And he did. And it was good.

But what about Mitt Romney? It's been just over a year since the election and about the only time he's in the news is when he's arguing with the neighbors in court over plans for his new mansion on a San Deigo beach, the one with the famous elevators for his cars. Just not his hip, cool Mustang convertible as he recently traded that in on a 15-passenger van.

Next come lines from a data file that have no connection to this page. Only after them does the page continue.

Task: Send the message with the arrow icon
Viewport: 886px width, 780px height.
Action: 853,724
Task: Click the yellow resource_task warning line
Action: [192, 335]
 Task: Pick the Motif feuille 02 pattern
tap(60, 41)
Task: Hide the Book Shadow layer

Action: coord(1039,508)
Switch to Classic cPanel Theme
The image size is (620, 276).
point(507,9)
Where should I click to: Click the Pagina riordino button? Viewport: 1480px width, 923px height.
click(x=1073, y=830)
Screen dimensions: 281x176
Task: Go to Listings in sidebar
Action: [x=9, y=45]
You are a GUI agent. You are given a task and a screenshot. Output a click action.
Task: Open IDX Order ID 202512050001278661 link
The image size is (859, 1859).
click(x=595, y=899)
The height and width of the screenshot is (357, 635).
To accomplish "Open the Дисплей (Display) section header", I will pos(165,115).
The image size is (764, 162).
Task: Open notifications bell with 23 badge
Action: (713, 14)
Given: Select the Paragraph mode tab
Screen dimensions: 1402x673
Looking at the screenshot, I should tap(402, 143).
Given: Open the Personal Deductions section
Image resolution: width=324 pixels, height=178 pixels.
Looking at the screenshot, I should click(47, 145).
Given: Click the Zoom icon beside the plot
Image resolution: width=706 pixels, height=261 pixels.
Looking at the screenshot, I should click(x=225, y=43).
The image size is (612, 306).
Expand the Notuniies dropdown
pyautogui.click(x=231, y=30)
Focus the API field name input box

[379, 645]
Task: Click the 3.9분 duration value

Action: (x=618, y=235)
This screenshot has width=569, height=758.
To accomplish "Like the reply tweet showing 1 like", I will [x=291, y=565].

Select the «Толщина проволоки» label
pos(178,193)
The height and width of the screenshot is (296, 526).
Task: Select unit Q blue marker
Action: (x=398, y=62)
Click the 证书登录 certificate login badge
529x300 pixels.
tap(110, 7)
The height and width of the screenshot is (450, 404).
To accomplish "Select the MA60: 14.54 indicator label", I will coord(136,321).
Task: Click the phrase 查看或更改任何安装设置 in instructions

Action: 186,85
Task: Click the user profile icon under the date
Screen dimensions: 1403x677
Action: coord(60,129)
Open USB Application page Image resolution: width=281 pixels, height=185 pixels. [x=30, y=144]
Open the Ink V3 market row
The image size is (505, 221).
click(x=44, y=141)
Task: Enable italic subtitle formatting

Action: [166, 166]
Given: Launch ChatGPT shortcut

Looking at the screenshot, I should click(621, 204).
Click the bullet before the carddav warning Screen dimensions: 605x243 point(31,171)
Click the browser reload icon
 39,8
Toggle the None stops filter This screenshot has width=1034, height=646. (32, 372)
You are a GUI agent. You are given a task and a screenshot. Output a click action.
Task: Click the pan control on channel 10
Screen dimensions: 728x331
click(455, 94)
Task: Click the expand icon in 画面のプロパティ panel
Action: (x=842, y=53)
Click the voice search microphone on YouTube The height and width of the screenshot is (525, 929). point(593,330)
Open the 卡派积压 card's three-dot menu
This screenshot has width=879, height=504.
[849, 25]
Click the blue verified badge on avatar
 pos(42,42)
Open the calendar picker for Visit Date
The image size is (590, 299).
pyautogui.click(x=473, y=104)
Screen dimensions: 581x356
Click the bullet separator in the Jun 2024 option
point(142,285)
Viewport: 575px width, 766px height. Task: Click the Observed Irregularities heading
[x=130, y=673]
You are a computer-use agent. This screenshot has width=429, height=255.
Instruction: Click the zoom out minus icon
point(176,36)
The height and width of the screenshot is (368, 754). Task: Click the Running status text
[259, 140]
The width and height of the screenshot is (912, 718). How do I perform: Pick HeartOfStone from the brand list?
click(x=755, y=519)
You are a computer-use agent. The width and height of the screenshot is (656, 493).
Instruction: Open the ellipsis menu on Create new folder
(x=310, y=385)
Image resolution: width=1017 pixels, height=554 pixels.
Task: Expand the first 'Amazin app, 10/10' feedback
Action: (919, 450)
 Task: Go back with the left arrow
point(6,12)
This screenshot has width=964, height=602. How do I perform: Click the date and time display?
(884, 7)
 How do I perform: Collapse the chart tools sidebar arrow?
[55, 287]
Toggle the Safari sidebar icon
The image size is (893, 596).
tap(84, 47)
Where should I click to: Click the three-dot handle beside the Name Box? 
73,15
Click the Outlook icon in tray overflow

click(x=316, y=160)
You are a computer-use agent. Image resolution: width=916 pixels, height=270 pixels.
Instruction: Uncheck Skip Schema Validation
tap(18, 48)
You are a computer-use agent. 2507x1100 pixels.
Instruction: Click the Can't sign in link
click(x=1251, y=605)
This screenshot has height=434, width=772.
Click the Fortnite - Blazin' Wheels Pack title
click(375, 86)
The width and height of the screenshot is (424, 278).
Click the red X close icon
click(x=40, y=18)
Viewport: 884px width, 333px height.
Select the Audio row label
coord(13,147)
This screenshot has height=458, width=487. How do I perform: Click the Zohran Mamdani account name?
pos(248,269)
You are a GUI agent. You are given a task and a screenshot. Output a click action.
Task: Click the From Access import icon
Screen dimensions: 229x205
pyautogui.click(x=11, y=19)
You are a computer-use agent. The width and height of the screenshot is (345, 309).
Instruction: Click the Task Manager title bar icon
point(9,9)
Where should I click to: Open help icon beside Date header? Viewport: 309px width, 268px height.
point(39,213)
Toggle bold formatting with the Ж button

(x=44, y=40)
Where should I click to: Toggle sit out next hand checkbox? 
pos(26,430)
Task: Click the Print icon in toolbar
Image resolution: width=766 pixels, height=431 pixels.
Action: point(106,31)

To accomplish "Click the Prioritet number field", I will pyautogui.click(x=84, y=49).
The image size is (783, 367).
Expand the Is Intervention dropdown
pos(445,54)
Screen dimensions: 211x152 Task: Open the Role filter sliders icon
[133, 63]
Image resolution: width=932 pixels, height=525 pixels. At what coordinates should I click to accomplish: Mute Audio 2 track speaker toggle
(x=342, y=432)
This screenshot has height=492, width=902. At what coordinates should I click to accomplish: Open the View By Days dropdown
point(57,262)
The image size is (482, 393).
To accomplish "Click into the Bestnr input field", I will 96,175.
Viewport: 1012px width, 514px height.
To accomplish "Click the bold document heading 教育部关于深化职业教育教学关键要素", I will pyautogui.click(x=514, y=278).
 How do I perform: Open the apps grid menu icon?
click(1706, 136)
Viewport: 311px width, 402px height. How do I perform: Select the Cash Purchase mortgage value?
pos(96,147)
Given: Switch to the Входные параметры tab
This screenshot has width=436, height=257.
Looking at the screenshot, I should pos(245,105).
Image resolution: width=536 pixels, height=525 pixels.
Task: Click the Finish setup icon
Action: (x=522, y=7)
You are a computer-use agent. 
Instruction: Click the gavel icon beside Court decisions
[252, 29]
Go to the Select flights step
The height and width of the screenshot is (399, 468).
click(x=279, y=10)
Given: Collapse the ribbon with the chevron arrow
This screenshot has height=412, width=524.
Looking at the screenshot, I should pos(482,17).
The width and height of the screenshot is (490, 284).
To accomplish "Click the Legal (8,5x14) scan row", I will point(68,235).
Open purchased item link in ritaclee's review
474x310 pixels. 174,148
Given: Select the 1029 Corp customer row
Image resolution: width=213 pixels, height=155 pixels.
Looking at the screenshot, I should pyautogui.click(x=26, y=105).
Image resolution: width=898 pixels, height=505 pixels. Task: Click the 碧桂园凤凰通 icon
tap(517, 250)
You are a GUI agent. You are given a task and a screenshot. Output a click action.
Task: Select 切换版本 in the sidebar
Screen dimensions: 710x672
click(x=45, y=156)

Way to ride the crest of the wave, Mitt.

Yes, this is the guy Republicans wanted. A guy with no vision except to make a fortune and be the Supreme Ruler of Everything. His life is now so prosaic that New York Magazine has devoted a somewhat snarky blog to his daily affairs entitled "Stuff Mitt Romney Is Doing These Days". From it I learned that little snippet about the Mustang, and that he advised college graduates to have a "quiver full of kids". This from a man who just celebrated grandchild #22.

These white people. I swear, all they do is sit around screwing and cashing checks. Or in vitro-fertilizing... or whatever.

Oh! And he's also building ANOTHER new home in Holladay, Utah, one with a secret room hidden behind a bookcase. When asked what he plans to use it for he no doubt stroked a white cat that just happened to be  in his arms and replied sinisterly... "Office storage."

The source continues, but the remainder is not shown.